Plastic Pooch Pollution
San Francisco’s dog population seems to have exploded during the public health crisis; so too has the resulting stream of canine poop. The dominant way to dispose of this doo-doo is through the use of plastic bags, which’re no less environmentally damaging than plastic shopping sacks, cups, and straws. Long-time 20th Street resident Maureen Ebersole and her inventor brothers, Ed Bevans and Henry Bevans, have launched a Kickstarter campaign to reduce dog-generated plastic, offering pre-orders of Rover’s Neighborhood Scoop, a patented plastic-bag-free way to collect and discard droppings. The design features no hand contact, convenient transportation in a sealed, odor-free cannister, easy disposal into a toilet as recommended by the U.S. Environmental Protection Agency, simple to clean and reuse. The Kickstarter crusade runs until the end of this month.
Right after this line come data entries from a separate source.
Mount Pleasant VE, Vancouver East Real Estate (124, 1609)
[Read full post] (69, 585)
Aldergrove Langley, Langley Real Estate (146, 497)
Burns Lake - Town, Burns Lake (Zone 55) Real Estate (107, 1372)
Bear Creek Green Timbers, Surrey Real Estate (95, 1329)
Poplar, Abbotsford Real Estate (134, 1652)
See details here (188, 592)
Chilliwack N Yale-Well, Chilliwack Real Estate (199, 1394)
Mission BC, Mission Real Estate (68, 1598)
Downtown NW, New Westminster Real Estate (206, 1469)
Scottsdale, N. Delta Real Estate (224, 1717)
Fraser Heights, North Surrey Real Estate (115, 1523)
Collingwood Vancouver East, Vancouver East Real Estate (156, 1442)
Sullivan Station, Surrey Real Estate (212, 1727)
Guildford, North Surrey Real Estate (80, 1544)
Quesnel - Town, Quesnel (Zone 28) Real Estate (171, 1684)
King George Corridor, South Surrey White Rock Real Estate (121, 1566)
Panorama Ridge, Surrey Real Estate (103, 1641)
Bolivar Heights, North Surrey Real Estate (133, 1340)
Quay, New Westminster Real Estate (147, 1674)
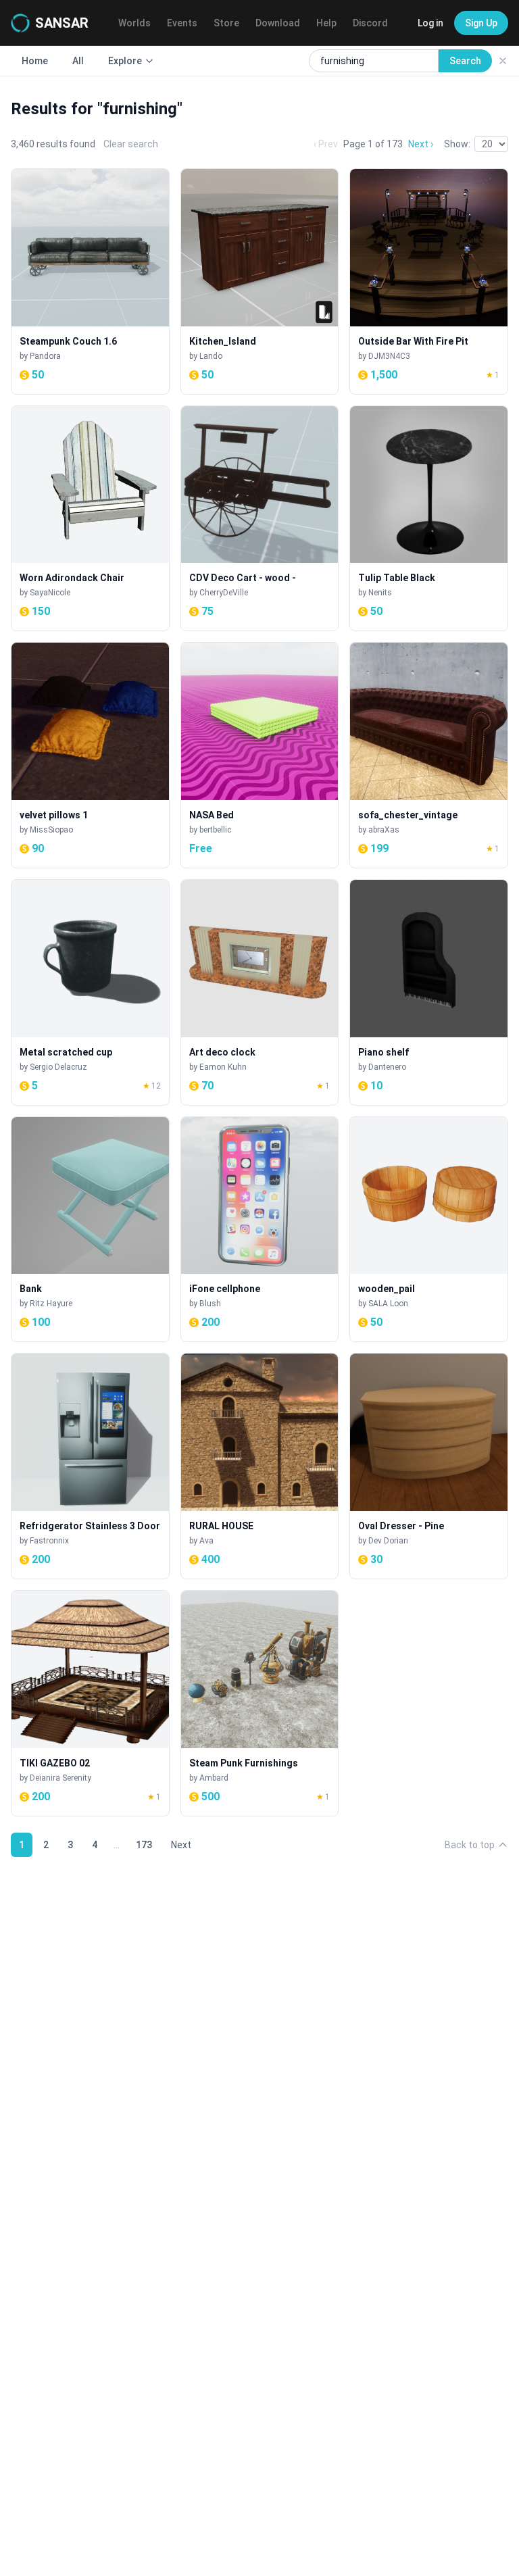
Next (181, 1844)
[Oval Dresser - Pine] (429, 1466)
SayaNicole (50, 592)
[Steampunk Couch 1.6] (90, 281)
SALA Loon (388, 1303)
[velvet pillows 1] (90, 755)
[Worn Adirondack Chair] (90, 518)
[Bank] (90, 1229)
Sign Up (481, 23)
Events (182, 23)
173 (144, 1844)
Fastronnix (49, 1540)
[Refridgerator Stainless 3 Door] (90, 1466)
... (117, 1844)
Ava (206, 1540)
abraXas (383, 830)
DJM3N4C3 (389, 356)
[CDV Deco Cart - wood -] (260, 518)
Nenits (380, 592)
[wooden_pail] (429, 1229)
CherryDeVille (223, 592)
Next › (420, 144)
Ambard (213, 1778)
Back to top (470, 1844)
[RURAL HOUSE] (260, 1466)
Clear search (130, 144)
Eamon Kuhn (223, 1067)
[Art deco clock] (260, 992)
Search (465, 60)
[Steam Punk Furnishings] (260, 1703)
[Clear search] (502, 60)
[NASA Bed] (260, 755)
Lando (210, 356)
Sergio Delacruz (58, 1067)
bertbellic (215, 830)
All (78, 60)
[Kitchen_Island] (260, 281)
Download (277, 23)
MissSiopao (51, 830)
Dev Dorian (388, 1540)
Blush (210, 1303)
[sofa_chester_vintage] (429, 755)
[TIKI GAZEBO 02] (90, 1703)
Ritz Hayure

“Rec Park to Pave Parts of Esprit Park,” published in March, contained if not inaccurate, potentially misleading content. For example, the only parts of the open space that’ll literally be paved will be pathways installed to meet American Disability Act requirements. Synthetic turf – fake grass – will be installed in an area designated for dogs. A survey of 433 San Franciscans, 80 percent of whom lived in 94107, found that 42 percent preferred natural grass, 44 percent wanted a combination of natural and synthetic turf, as part of park renovation. While the article indicates that the Dogpatch & Northwest Potrero Hill Green Benefit District (GBD) will contribute $835,00 towards the project, these funds actually come from the University of California, San Francisco, to be used for design and engineering work. GBD is the fiscal sponsor.